The only reasonable change is to remove it, it shouldn't be in stl, 90% of people don't need such a complex lerp function and if they do they should implement it themselves.

It’s not complex and does it’s job. You fall into the 99% case usually and it’s just a basic lerp function. If you think it’s complicated then this function is not for you.

You should go complain to the people who write the standard, not the people who implement it.

@Nielsbishere
Copy link

It is complex for a lerp function; one that's literally just a * perc + b * (1 - perc); which is literally 2 instructions for AVX2 (and that's literally 8 floats instead of just 1). This shouldn't be in stl. The only real reason I could think of is if your input isn't defined, but in 99% of the cases, they are; and that 1% shouldn't be catered to. And then you'll just have unnecessary branches and checks in a very simple function. Putting this into the standard makes it so everyone will use it (since they will assume that std is fast); lerp is commonly used and this WILL be a bottleneck if called very often.
https://gist.github.com/Joshua-Ashton/1f25704b6ccb989c03c1dd60757a6044 It shouldn't generate this, it's literally 2 asm instructions, that's it.

@angelfor3v3r
Copy link

It is complex for a lerp function; one that's literally just a * perc + b * (1 - perc); which is literally 2 instructions for AVX2 (and that's literally 8 floats instead of just 1). This shouldn't be in stl. The only real reason I could think of is if your input isn't defined, but in 99% of the cases, they are; and that 1% shouldn't be catered to. And then you'll just have unnecessary branches and checks in a very simple function. Putting this into the standard makes it so everyone will use it (since they will assume that std is fast); lerp is commonly used and this WILL be a bottleneck if called very often.
https://gist.github.com/Joshua-Ashton/1f25704b6ccb989c03c1dd60757a6044 It shouldn't generate this, it's literally 2 asm instructions, that's it.
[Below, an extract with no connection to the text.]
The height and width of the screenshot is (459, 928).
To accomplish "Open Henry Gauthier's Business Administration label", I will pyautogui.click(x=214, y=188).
First off, It depends on the compiler. You keep saying it's 2 instructions for AVX2 when that only depends on the compiler and target CPU.
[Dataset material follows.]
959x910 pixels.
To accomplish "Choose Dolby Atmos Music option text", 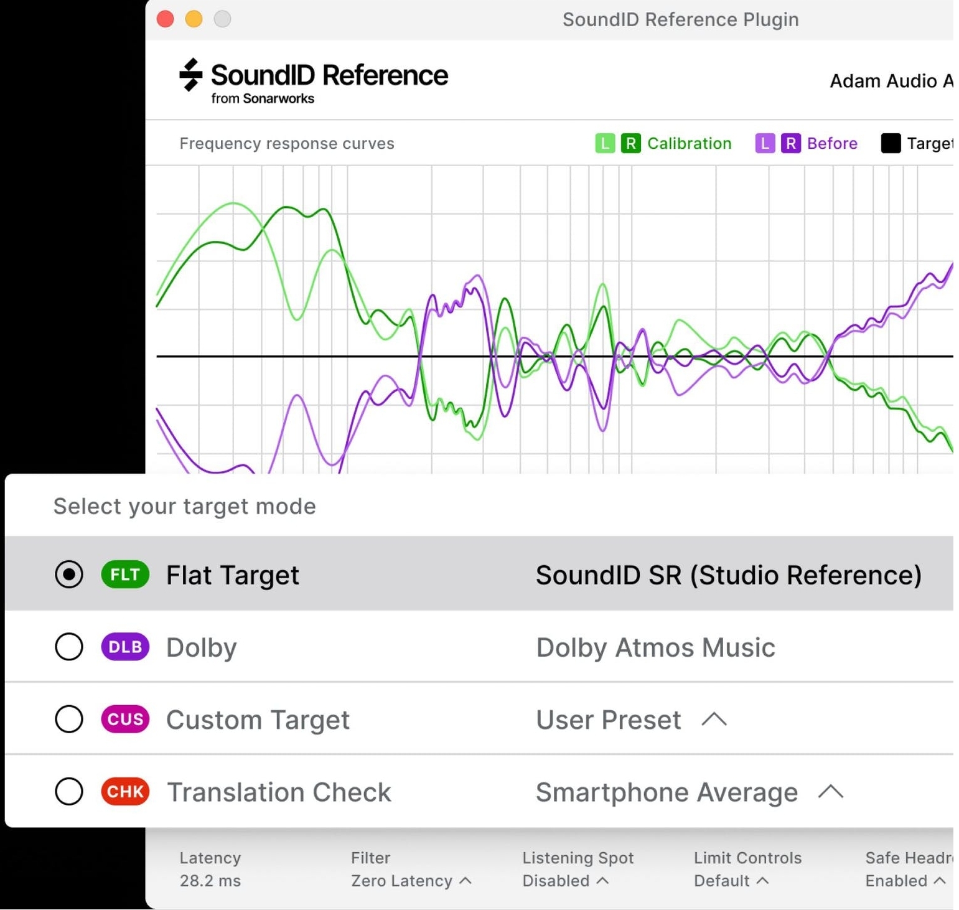I will tap(655, 647).
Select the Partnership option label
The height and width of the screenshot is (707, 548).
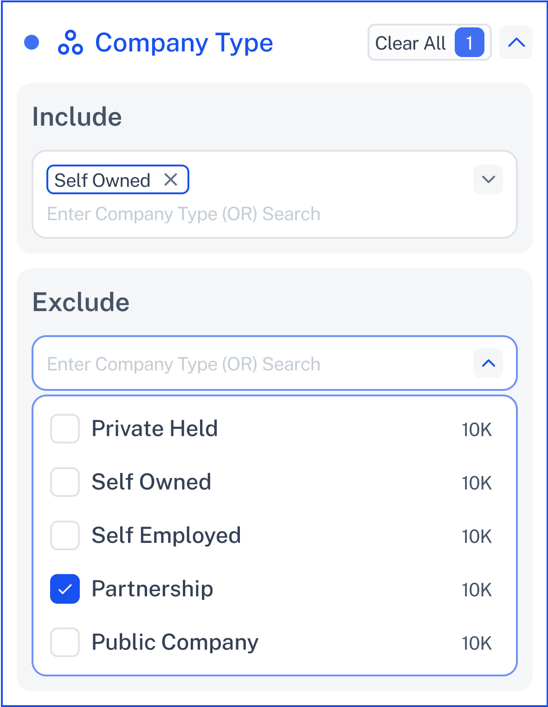point(152,589)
MSVC by default compiles to SSE2 for x86-64 and usually won't use special instructions unless you specify AVX/AVX2. Basically; Compatibility over speed. There's nothing wrong in the snippit of asm you posted, go look at the label that has the "99% case" in it, it's literally ~5 SSE/2 instructions for a simple linear interpolation.

Also, go take your ideas to the people who write the STL, not the people who implement it.
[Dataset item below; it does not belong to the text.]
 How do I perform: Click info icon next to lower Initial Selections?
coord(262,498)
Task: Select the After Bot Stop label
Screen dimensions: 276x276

And as a final note, it's not slow. A branch isn't slow on modern CPUs (since you argue the func should be using AVX instructions) since we have good branch predictors these days.

The function is going for safety over speed. Want a "faster" func? Write it yourself.

@Nielsbishere
Copy link

Even without AVX2, SSE2 is still able to do 4 floats within a few instructions. I don't see the "it's just a few instructions" as clearly it calls a few other functions (though with inlining this might be more preventable).
I do agree tho that msvc can't do anything about it since the standard defines this, so it's not up to the implementation.
Branches are still slower than not requiring branches for a few SSE or AVX instructions. Yes we do have good branch prediction but with spectre mitigations, they are slower.
My point is that 'safety over speed' is only applicable for a small percentage of people and people that see that std has lerp, will use that since they assume it is fast.

@angelfor3v3r
Copy link

angelfor3v3r commented Apr 8, 2020

My main point was bringing up the "99% case". It's done in a few instructions, the branches before that are negligible for performance.

The compiler will generally know what it's doing, more so than handwritten asm. Looks fine to me.

Also, It should be "fast enough". But do your own benchmarks if you think its slow. If someone truly cared about performance they wouldn't be using the STL all over the place. But in a modern application, it's still fast enough.

@justinmeiners
Copy link

Compare with original STL which does exactly what you would think:

https://github.com/justinmeiners/sgi-stl/blob/master/stl_numeric.h

@ondrej008
Copy link

Compare with original STL which does exactly what you would think:

https://github.com/justinmeiners/sgi-stl/blob/master/stl_numeric.h

What does that do? I don't even see a lerp function in there? Compare this gist to what, exactly?

@justinmeiners
Copy link

Compare with original STL which does exactly what you would think:
https://github.com/justinmeiners/sgi-stl/blob/master/stl_numeric.h

What does that do? I don't even see a lerp function in there? Compare this gist to what, exactly?

You're right. Lerp is new in the latest C++ revision, and so is not included here.
However, if you look at the functions that you would expect to be simple (inner_product, etc) they are implemented
in a straightforward manner without a fixation on generality at all costs, in every strange case.
The particular file is just one example, other parts of the repo are worth looking at.

@BillyONeal
Copy link

functions that you would expect to be simple (inner_product, etc)

inner_product is not a function where the "simple" implementation produces incorrect answers.

@justinmeiners
Copy link

justinmeiners commented Aug 15, 2020

functions that you would expect to be simple (inner_product, etc)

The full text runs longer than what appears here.